Supplied records
^^^^^^^^^^^^^^^^

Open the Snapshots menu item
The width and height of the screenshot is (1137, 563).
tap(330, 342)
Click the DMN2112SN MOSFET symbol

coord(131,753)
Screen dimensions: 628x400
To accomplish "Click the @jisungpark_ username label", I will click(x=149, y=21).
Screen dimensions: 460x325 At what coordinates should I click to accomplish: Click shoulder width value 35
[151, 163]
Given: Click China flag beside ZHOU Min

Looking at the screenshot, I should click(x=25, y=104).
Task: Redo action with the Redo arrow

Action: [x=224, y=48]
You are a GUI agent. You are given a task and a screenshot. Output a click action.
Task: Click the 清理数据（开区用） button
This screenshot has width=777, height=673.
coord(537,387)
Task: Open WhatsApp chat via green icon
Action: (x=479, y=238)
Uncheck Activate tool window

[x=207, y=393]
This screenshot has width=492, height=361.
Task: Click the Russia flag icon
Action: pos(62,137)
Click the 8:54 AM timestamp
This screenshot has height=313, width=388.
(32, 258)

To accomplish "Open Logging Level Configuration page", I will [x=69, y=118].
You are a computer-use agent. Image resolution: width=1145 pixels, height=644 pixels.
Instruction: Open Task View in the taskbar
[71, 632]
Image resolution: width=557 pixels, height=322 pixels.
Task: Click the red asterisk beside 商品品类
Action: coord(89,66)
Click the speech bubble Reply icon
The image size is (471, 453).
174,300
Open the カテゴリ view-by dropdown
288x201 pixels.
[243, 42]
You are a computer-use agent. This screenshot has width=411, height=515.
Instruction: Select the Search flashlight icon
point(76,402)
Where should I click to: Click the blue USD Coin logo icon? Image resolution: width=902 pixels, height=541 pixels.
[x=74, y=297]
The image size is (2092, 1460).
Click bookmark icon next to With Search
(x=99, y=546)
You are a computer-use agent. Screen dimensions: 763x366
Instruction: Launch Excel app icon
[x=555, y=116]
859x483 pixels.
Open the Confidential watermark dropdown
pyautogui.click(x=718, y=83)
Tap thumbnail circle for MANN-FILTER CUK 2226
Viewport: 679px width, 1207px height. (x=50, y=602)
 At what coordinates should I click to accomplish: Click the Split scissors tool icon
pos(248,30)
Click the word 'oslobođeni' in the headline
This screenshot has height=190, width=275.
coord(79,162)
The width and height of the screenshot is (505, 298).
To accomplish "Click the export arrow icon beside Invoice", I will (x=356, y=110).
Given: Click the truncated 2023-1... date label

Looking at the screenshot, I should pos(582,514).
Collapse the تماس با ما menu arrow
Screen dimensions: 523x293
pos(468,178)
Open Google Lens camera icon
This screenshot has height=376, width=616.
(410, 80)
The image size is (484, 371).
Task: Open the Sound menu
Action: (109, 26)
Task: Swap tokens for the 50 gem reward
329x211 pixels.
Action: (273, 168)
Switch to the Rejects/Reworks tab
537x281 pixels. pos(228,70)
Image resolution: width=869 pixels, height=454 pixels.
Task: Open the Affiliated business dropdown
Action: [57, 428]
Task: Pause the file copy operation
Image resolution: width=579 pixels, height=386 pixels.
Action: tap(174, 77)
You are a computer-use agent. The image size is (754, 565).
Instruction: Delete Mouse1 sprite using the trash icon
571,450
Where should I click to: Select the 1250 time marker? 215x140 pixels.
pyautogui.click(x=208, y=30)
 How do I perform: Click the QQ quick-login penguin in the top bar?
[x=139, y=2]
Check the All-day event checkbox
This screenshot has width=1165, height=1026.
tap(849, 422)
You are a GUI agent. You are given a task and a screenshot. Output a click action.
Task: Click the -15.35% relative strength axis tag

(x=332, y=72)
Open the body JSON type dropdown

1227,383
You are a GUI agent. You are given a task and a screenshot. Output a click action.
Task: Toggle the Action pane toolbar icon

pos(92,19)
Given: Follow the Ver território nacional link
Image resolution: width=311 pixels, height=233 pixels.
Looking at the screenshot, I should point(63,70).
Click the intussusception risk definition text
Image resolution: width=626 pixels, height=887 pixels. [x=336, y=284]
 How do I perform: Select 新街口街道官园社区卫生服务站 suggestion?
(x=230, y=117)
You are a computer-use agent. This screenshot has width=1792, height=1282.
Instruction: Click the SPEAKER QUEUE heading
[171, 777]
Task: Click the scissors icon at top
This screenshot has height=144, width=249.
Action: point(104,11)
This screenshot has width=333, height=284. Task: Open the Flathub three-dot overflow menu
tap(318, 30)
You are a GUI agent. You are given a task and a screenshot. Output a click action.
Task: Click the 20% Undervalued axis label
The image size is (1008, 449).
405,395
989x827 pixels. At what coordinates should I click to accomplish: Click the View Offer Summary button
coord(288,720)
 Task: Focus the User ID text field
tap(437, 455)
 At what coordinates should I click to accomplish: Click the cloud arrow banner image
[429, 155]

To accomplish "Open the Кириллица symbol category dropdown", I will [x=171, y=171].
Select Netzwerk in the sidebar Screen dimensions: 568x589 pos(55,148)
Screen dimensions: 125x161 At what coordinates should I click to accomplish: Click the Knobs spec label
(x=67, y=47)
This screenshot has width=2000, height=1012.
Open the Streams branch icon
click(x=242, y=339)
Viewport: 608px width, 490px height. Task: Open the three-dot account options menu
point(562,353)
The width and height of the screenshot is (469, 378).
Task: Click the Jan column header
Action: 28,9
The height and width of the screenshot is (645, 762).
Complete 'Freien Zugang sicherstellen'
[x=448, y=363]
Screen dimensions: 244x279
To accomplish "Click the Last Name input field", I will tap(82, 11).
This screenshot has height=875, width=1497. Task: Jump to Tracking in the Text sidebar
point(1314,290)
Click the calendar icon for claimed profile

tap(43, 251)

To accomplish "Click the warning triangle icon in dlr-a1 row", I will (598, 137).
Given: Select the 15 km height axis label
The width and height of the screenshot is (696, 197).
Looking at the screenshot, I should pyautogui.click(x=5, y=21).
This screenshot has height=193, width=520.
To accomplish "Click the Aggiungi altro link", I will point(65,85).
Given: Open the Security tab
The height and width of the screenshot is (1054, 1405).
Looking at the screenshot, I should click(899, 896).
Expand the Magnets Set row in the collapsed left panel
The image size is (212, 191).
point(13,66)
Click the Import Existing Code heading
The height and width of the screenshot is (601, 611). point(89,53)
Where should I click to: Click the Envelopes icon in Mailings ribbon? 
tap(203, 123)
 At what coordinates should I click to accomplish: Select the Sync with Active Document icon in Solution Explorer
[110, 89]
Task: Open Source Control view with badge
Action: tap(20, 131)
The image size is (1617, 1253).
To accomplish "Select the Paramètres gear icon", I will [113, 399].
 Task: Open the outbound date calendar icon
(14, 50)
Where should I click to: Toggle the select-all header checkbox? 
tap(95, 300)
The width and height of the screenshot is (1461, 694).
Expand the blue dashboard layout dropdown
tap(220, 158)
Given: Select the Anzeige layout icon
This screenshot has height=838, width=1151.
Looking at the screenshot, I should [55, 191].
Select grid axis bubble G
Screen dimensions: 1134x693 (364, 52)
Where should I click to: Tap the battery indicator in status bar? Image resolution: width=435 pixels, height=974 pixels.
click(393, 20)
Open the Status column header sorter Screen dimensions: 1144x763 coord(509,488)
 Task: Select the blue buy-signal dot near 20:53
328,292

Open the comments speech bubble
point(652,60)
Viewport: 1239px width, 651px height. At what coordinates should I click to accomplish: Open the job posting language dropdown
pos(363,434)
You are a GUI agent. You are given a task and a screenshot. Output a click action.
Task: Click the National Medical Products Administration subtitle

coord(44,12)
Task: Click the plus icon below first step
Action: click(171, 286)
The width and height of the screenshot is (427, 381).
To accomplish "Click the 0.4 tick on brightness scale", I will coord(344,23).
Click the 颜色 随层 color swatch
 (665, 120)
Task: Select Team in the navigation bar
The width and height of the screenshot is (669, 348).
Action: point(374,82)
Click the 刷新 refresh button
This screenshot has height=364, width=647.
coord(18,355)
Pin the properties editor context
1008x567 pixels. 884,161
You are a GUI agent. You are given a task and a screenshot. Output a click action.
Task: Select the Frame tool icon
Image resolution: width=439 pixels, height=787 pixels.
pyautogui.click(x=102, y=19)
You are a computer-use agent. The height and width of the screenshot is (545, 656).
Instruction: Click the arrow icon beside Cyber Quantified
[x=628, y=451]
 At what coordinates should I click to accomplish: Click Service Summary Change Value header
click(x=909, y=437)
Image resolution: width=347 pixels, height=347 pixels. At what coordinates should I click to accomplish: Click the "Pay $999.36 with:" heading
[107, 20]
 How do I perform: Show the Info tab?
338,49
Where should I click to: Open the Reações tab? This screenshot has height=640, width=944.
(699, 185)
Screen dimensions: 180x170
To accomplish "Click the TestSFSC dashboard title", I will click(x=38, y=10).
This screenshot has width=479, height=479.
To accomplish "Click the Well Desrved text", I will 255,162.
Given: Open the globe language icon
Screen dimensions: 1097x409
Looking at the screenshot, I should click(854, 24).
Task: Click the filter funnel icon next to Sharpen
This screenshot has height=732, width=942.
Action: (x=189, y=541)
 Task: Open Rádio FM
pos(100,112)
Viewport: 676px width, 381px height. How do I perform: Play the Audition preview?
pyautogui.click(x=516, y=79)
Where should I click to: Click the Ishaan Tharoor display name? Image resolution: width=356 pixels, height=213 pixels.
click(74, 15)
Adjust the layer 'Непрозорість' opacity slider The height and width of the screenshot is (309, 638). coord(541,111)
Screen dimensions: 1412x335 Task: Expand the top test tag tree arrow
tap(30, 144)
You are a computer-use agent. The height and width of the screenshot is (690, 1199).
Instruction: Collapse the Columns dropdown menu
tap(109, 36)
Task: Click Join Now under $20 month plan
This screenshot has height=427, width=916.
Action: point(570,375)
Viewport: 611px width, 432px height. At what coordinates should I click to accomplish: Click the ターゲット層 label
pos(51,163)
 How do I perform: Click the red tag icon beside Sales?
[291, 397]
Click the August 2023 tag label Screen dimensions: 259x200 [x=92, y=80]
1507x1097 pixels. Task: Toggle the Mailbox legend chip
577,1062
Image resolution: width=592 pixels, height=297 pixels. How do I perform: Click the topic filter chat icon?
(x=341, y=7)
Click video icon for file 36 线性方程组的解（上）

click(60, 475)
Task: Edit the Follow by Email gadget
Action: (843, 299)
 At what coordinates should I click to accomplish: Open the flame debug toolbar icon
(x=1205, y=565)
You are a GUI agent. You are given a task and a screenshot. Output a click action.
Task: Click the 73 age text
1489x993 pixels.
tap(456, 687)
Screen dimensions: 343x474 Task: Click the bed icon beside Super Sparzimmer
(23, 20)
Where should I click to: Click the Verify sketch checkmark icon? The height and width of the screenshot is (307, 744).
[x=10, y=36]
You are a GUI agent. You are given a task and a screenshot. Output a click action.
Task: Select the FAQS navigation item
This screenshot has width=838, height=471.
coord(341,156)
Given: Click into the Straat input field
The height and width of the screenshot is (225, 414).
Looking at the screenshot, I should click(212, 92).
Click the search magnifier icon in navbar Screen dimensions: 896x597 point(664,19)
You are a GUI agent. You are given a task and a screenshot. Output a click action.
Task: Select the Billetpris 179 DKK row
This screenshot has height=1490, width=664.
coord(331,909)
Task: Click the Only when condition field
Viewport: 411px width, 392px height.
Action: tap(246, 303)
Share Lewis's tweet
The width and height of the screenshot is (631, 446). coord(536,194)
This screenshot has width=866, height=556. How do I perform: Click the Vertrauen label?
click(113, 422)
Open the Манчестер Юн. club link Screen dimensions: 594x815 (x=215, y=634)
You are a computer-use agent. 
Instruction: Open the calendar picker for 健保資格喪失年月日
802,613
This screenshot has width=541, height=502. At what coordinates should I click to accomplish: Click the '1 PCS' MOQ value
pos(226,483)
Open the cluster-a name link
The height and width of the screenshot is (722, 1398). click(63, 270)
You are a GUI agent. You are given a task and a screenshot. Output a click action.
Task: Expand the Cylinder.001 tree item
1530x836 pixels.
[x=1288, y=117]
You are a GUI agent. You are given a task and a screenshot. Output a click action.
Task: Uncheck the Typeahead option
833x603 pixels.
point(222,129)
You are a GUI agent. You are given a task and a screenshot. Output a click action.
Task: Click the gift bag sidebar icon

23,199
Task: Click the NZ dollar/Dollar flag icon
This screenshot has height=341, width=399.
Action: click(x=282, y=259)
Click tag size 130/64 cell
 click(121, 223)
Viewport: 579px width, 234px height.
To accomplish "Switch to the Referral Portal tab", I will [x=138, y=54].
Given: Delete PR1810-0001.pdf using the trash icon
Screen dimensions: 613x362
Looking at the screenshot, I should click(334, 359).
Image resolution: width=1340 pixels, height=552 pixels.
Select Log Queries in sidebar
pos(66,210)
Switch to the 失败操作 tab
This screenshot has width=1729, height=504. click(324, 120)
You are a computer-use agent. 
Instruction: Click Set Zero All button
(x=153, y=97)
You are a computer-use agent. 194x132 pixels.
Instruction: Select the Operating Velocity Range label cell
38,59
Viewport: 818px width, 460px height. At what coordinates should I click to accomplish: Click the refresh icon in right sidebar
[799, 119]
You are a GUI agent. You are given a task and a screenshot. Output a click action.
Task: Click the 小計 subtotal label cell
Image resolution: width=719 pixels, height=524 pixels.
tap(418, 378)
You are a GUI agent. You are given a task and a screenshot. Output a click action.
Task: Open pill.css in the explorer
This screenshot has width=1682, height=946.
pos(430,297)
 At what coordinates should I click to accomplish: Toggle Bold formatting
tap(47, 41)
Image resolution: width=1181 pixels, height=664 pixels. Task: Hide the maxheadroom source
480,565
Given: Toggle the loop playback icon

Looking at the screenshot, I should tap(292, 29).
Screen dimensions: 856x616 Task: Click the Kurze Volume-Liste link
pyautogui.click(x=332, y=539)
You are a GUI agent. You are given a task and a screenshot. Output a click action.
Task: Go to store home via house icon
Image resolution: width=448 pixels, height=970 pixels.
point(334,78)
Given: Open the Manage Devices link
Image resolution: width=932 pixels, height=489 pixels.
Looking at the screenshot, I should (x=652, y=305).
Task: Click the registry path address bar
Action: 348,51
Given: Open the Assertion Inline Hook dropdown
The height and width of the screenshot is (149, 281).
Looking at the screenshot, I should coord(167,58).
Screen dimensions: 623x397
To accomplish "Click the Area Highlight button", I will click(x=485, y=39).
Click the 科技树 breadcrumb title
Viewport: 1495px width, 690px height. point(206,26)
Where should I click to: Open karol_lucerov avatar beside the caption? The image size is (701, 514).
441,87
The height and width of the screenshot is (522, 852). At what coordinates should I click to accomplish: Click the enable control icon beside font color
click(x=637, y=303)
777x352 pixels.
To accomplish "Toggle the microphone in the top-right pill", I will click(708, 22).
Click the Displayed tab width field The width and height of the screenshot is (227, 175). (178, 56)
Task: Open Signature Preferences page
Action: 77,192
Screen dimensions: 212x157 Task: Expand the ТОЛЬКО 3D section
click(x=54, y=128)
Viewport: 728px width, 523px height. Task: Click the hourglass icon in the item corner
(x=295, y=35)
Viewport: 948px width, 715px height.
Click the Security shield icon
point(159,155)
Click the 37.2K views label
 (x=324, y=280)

^^^^^^^^^^^^^^^^

What this task involves
Can you write out the part of the records that opens with the line containing "Given: Open the Assertion" and runs through the end, substituting "sandglass" for "hourglass" and leaving everything else unchanged?

Answer
Given: Open the Assertion Inline Hook dropdown
The height and width of the screenshot is (149, 281).
Looking at the screenshot, I should coord(167,58).
Screen dimensions: 623x397
To accomplish "Click the Area Highlight button", I will click(x=485, y=39).
Click the 科技树 breadcrumb title
Viewport: 1495px width, 690px height. point(206,26)
Where should I click to: Open karol_lucerov avatar beside the caption? The image size is (701, 514).
441,87
The height and width of the screenshot is (522, 852). At what coordinates should I click to accomplish: Click the enable control icon beside font color
click(x=637, y=303)
777x352 pixels.
To accomplish "Toggle the microphone in the top-right pill", I will click(708, 22).
Click the Displayed tab width field The width and height of the screenshot is (227, 175). (178, 56)
Task: Open Signature Preferences page
Action: 77,192
Screen dimensions: 212x157 Task: Expand the ТОЛЬКО 3D section
click(x=54, y=128)
Viewport: 728px width, 523px height. Task: Click the sandglass icon in the item corner
(x=295, y=35)
Viewport: 948px width, 715px height.
Click the Security shield icon
point(159,155)
Click the 37.2K views label
 (x=324, y=280)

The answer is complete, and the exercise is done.